Située dans le 10ème arrondissement de la capitale, à deux pas de la place de la République, la Base est installée dans un immeuble grisâtre, dont les murs intérieurs ont été recouverts de fresques et de multiples banderoles de manifestations, et qui a été rempli d’objets de récupération au fil des ans. Un lieu unique, à la fois festif, militant, créatif et professionnel. Concerts, conférences, soirées électorales et furieuses fiestas ; à part lors de certaines parenthèses, comme celle du premier confinement, une multitude d’événements a été organisée presque chaque jour pendant trois ans dans le bar du rez-de-chaussée. « C’est une porte d’entrée super accessible, et le fait de montrer qu’on se bat dans la joie et la fête parce qu’on aime la vie, et pas parce qu’on se dit qu’on va tous crever dans dix ans, ça aide à mobiliser les gens », raconte Babeth Lainé, chargée de logistique à la Base.

Les étages accueillent un espace de coworking et des bureaux peuplés par plusieurs organisations. Parmi elles, l’association Notre Affaire à Tous, qui a obtenu la condamnation de l’État pour inaction climatique avec Greenpeace, Oxfam et la Fondation pour la Nature et l’Homme (notre article), les agences de conseil Greenlex et Partie prenante, l’association Aremacs, ou encore le mouvement Faire un monde équitable. C’est aussi dans ces bureaux que Vert a pris son envol au cours des derniers mois.
Pour beaucoup, la Base fut un espace de synergie essentiel pour faire avancer la cause de l’écologie et de la justice sociale. C’est ici qu’ont été organisées certaines des plus grandes mobilisations récentes du mouvement pour le climat. Parmi celles-ci, l’énorme opération « Bloquons la République des pollueurs » en 2019, les marches « Look up » (Vert) ou « pour le futur » organisées au printemps 2022, avant la présidentielle (notre reportage).

Une page se tourne, pour Élodie Nace, coordinatrice d’Alternatiba Paris. « Il y a bien sûr de la tristesse et de la nostalgie, mais aussi beaucoup de reconnaissance et de gratitude vis-à-vis de tout ce qu’on a réussi à faire, que ce soit du travail de fond, de réflexion et de “production d’intelligence”, mais aussi la dimension de rassemblement, de célébration qui a entouré nos luttes. » En tant que « centre névralgique physique » du mouvement climat, ce lieu a accompagné la montée en puissance d’une dynamique qui était encore en pleine structuration en 2019, selon l’activiste.
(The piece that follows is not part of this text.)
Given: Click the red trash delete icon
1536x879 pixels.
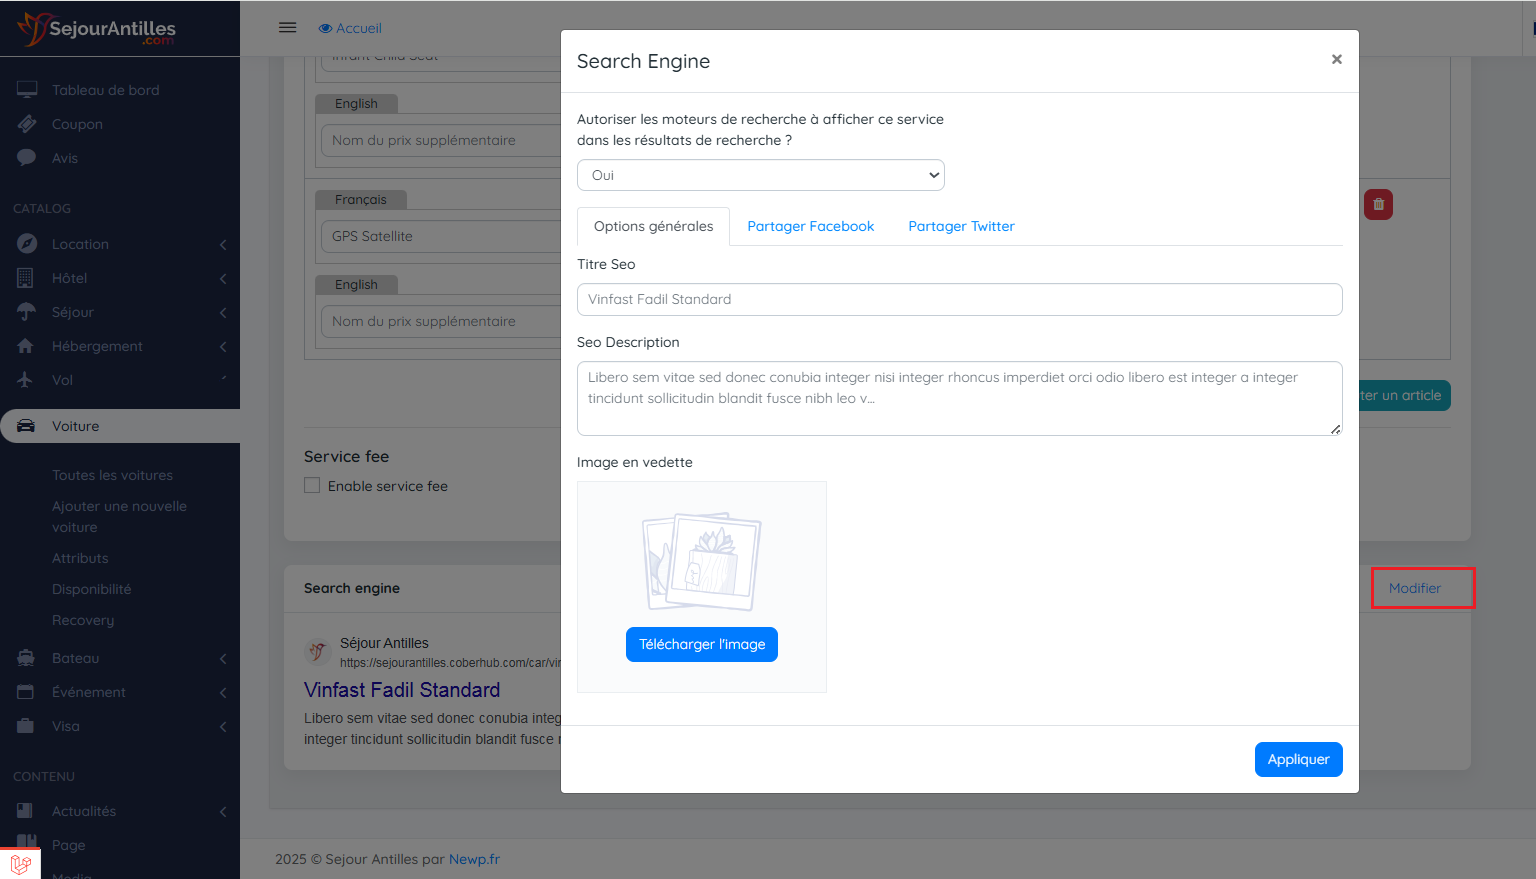Looking at the screenshot, I should coord(1378,205).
D’autant que la Base a essaimé partout en France et que des petites sœurs ont fleuri à Marseille, Grenoble, Nantes, et bientôt Montpellier.
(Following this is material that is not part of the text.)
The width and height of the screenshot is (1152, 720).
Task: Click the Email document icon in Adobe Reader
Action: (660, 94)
Au rez-de-chaussée, Babeth supervise le tri du bar d’une main de maîtresse, entre les choses à jeter, à donner, et celles qui suivront les différentes organisations dans leurs futures aventures. Elle est arrivée à la Base peu après son ouverture. Celle qui a aménagé, géré, encombré et désencombré chaque recoin du bâtiment a du mal à contenir son émotion. Difficile pour elle de réaliser que c’est bel et bien la fin. Il faut dire que la Base a failli fermer à plusieurs reprises ces derniers mois, le bail étant arrivé à échéance en février. Il avait alors été renouvelé in extremis une fois jusqu’en avril, puis une seconde fois jusqu’à fin juin. Cette fois-ci, c’est la bonne : la Base baisse définitivement le rideau de fer.
En plus de faciliter l’organisation du mouvement climat, la Base a permis de « donner un point de repère social et émotionnel ultra-important, estime Babeth, car on mène des luttes qui sont dures, qui nous touchent nous et nos proches, qui peuvent mener à des burn-outs militants. Et le fait d’avoir un lieu de convivialité, d’amitié où tu peux te rassembler et partager ton vécu, ça donne beaucoup de force pour continuer l’engagement ».

Si les au revoir à la Base sont amers, les organisations résidentes ont bon espoir de trouver rapidement un nouveau point de chute pour continuer de faire converger les luttes écologistes et sociales et leur faire connaître de nouveaux sommets.